Next, miRNA expression in eMF and SS were compared with that in patients with early-stage MF. Twenty-eight significantly differentially expressed miRNAs were identified in skin lesions from eMF compared with early-stage MF (p < 0.05, FC > 1.5) (Fig. 2a). Two-way unsupervised hierarchical clustering based on the 28 differentially expressed miRNAs discriminated eMF from early-stage MF, albeit with some overlap. Patients 16, 20, 22, 25 and 26 diagnosed with eMF sub-clustered with 4 patients with early-stage MF before clustering with the rest of the patients with eMF. This subdivision of the eMF disease group did not depend on disease stage (IA/IB) of the early-stage MF group, treatment at the time of diagnosis, or sex.

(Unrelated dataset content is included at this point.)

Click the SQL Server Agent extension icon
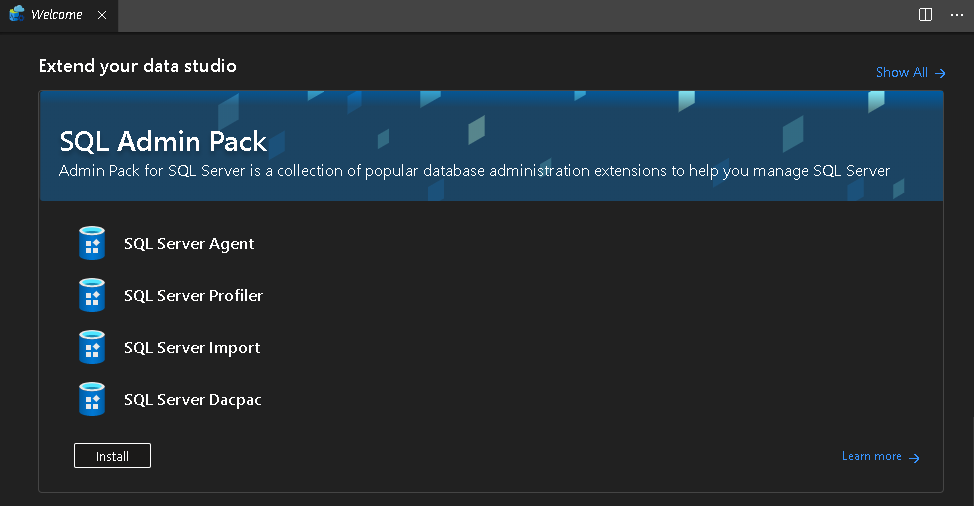Image resolution: width=974 pixels, height=506 pixels. 92,243
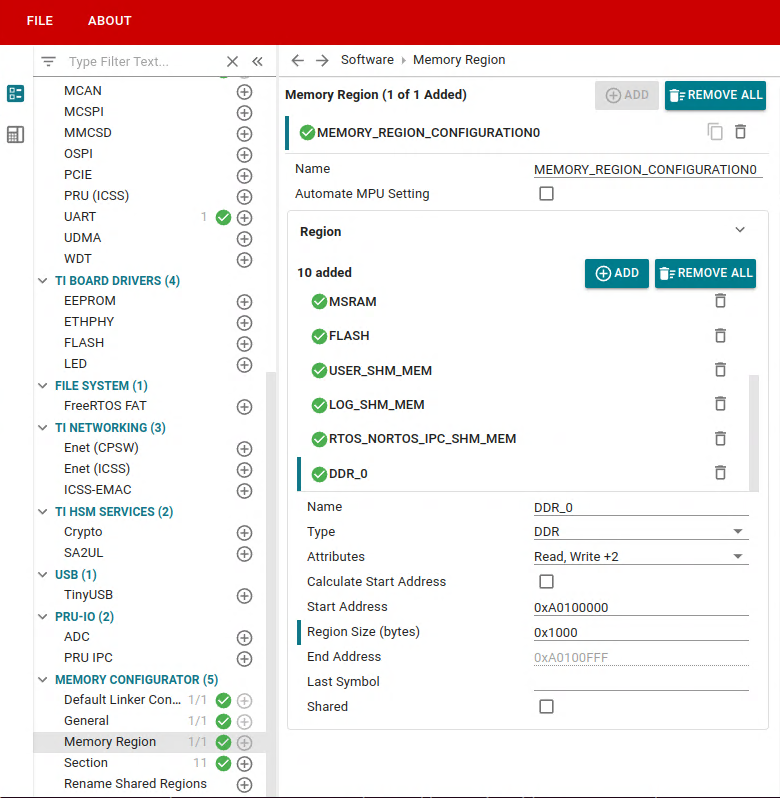The height and width of the screenshot is (798, 780).
Task: Open the Attributes dropdown
Action: (640, 557)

The miRNA expression in SS also differed from the expression pattern observed in early-stage MF. Thirty-four significantly differentially expressed miRNAs were identified (Fig. 2b, p < 0.05, > 1.5 FC, Q < 0.30), which separated the 2 disease entities, as illustrated by the unsupervised hierarchical clustering (Fig. 2b). How-ever, the 2 patients with SS who were treated with oral corticosteroids (patients 39 and 40) clustered with the patients with early-stage MF. Thus, oral corticosteroid-induced skin improvement seems to induce changes in the miRNA expression pattern toward what is observed in early-stage MF.

Eleven miRNAs separated both eMF and SS from early-stage MF. Of these 11 miRNAs, 4 were expressed at significantly higher levels in SS and eMF vs. early-stage MF (miR-22-3p, miR-199a-3p, miR-199a-5p, miR-199b-5p), and 7 were expressed at significantly lower levels (miR-27b-5p, miR-328-3p, miR-342-3p, miR-433-3p, miR-483-3p, miR-484, and miR-663a).

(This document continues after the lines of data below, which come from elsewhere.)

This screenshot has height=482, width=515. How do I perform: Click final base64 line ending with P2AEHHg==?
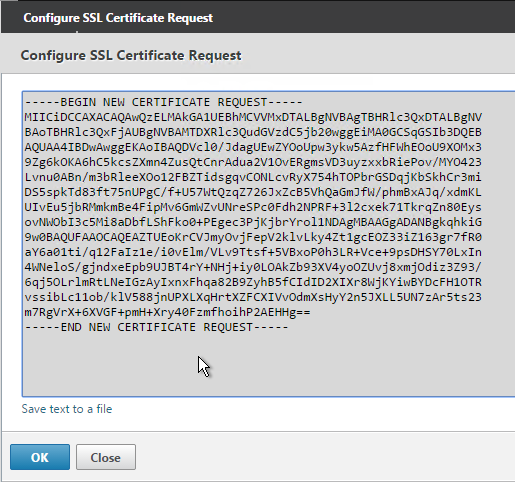[167, 312]
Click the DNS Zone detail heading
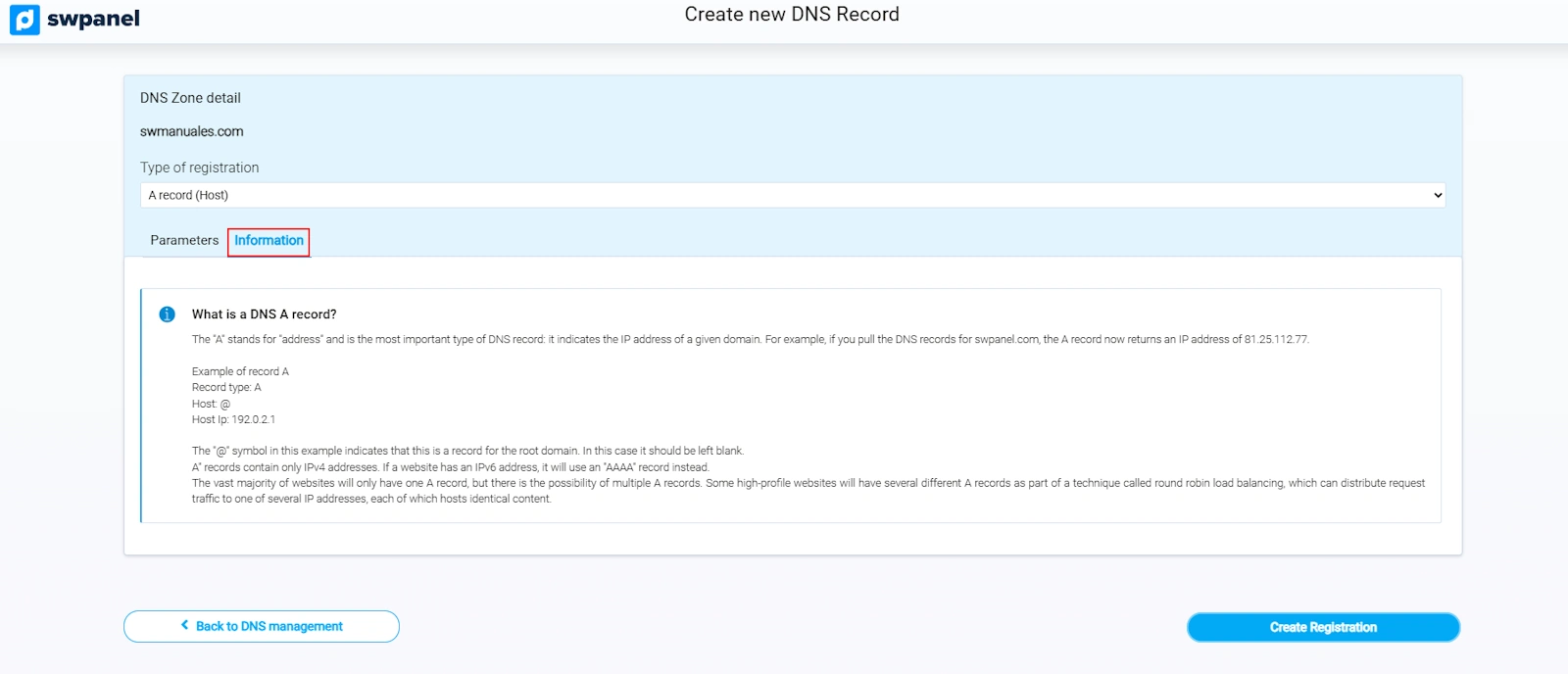The image size is (1568, 674). (x=190, y=98)
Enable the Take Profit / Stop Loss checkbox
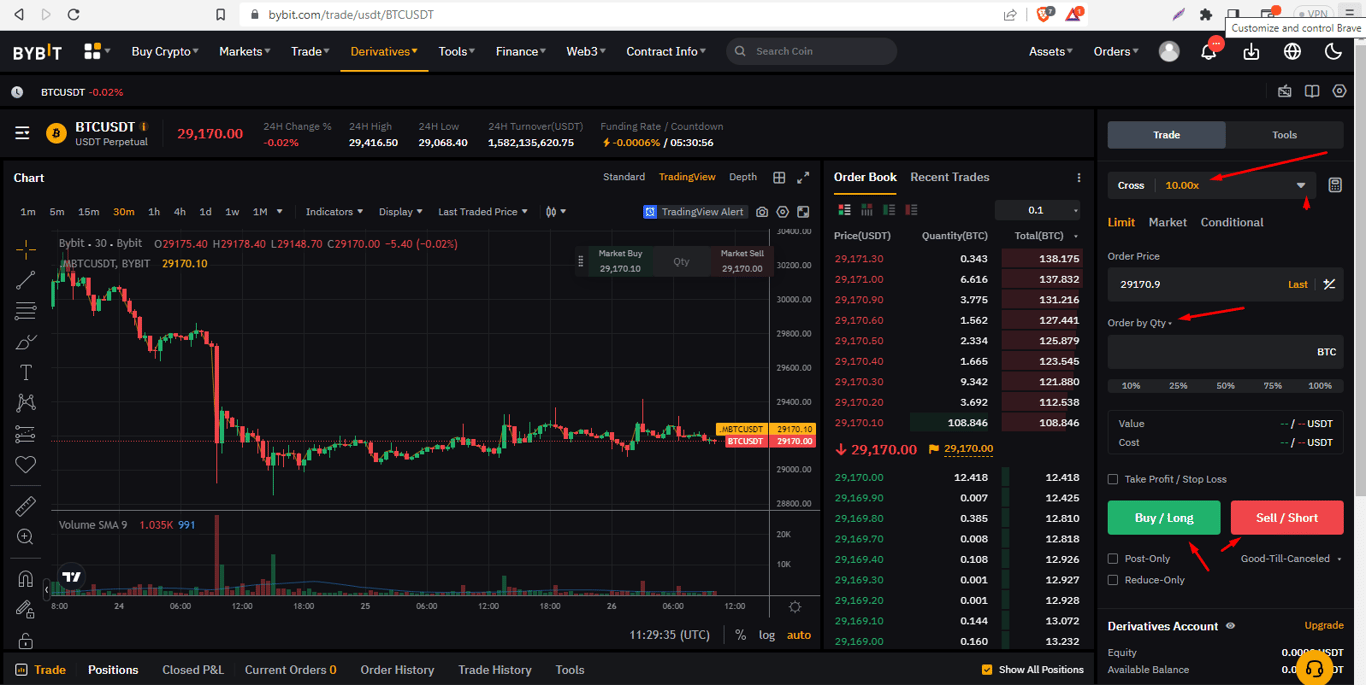 (x=1113, y=479)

Fig. 2. Heatmaps of significantly differential expressed microRNAs when comparing erythrodermic mycosis fungoides (eMF) vs. early-stage MF and Sézary syndrome (SS) vs. early-stage MF. Heatmap and unsupervised 2-way hierarchical clustering based on significantly regulated microRNAs. (A) Shows the 29 microRNAs that differ the most between eMF and early-stage disease. (B) Represents the 36 microRNAs that differ the most between SS and early-stage disease.

Differentially expressed miRNAs between all patient groups

Fifty-four miRNAs were significantly differentially expressed between all patient groups (p < 0.05, Q = 0.24). In the heatmap and unsupervised hierarchical clustering based on these 54 miRNAs, the 3 disease entities, eMF, SS and early-stage MF, separated into distinct clusters, although with some overlap (Fig. 3). Interestingly, eMF displays miRNA features overlapping with both those of SS and of early-stage MF, although the hierarchical cluster analysis suggests eMF co-clustering with early-stage MF rather than with SS.


Fig. 3. Heatmap of significantly differential expressed microRNAs between Sézary syndrome (SS), erythrodermic mycosis fungoides (eMF), and early-stage MF. Heatmap and unsupervised 2-way hierarchical clustering showing the 54 distinctive (p < 0.05) microRNAs between SS, eMF, and early-stage disease.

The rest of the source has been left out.